At this point, another advantage of DocBits comes into play. It extracts the data in the first step 1 to 1. The result looks like this:

BUT now there is the possibility to group data based on a specific column. That means in this case it can be grouped by the column “Position” as shown in the following video. This in turn groups the rows of the “Description” column into one row. So that at the end you get a structured overall picture of the export and the data can now be processed further.

The result of grouping looks like this:

Manual Row Selection

It is possible that on some documents text in rows is not only written under one column. It might happen that it is written through different columns like in the example below.

On the screenshot you can see that the table and columns have already been defined. Having a detailed look at the highlighted information (PRAEF) you will recognize that the text is written through columns “Bezeichnung”, “Menge”, “ME” and “Preis in EUR”.

In that case it is not possible for the system to automatically define to which column the information belongs.

To solve this issue DocBits offers a possibility to manually select and map information on a document to any column.

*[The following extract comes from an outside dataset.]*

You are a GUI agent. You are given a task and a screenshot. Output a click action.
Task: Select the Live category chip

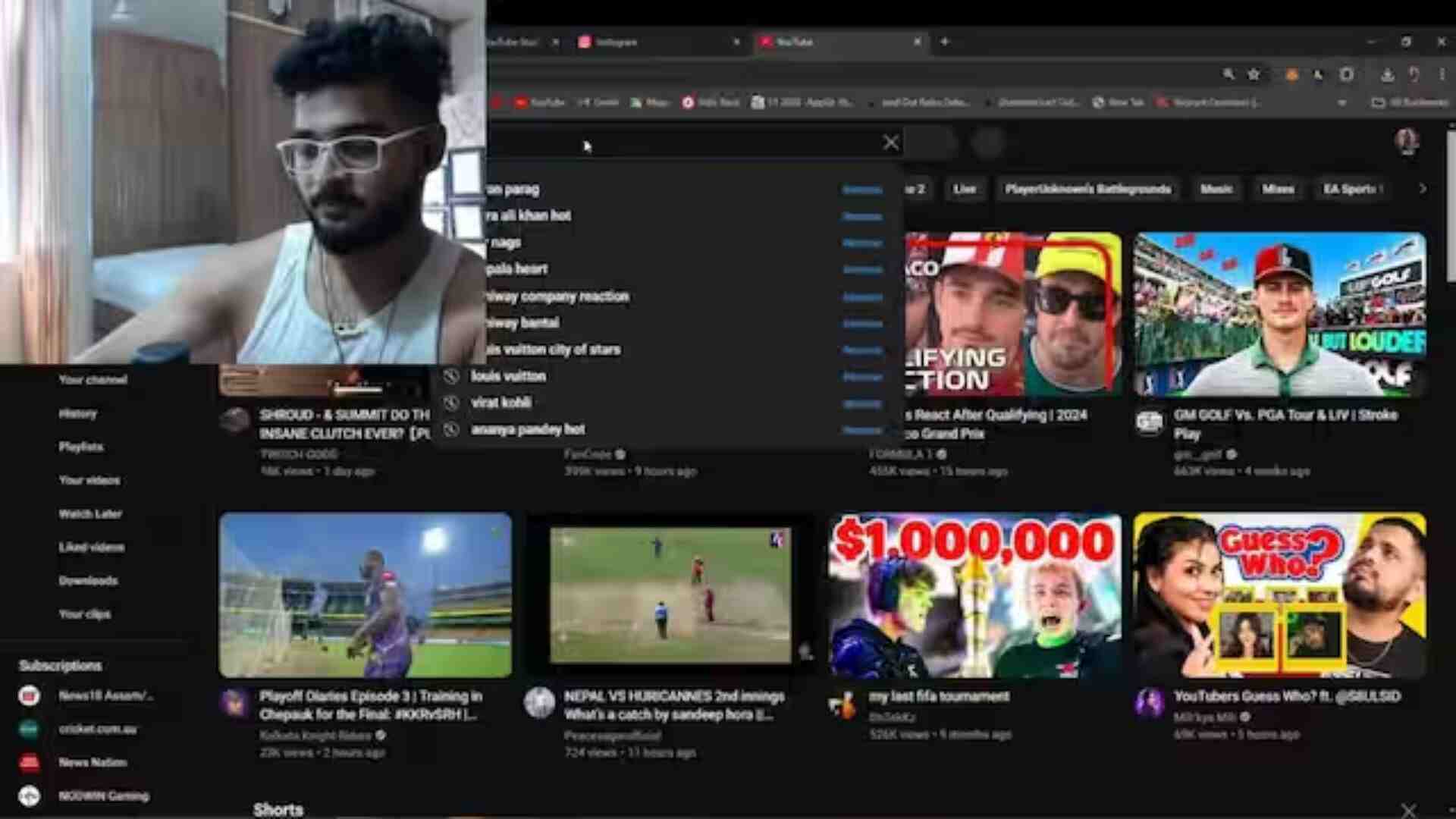(965, 189)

First of all make sure training mode is activated

In addition you need to activate the row edit mode

Please note that the manual mapping of text to a column is only possible for extractable columns (blue color).

The violet ones can not be mapped manually as the mapping has already been done via the columns defined on the document.

Mapping Columns

Mapping columns is a crucial step in accurate table extraction using DocBits. Once you’ve extracted data from a document, you can map the extracted columns with the columns given by DocBits. This ensures that the extracted data is correctly placed in the corresponding columns.

To map columns, simply select the header of a column in the extraction view. A dropdown menu will appear, allowing you to select the column you want to map. If you’ve mapped a column incorrectly, you can easily remap it by clicking the dropdown menu again.

Save and Delete Rules

If you’re using DocBits for document/table extraction, it’s important to save and delete rules properly to ensure your data is extracted accurately. This guide will walk you through the process.

Save Rules

Once you’ve trained a document in DocBits and defined all the rules for table extraction, you can save those rules for future imports. This means that the tables in your documents will be extracted automatically, without any manual training required.

To save your rules, simply click the “SAVE RULES” button. You’ll see a rule indicator that shows how many rules have been defined and saved for that document.

Delete Rules

If you need to delete rules for a document, you can do so using the “DELETE RULES” button. This may be necessary if rules have been saved incorrectly or if you need to retrain a document.

However, it’s important to note that deleting rules will affect all documents with the same or similar format. This means that you’ll need to retrain those documents from scratch. So, be sure to use this feature with caution.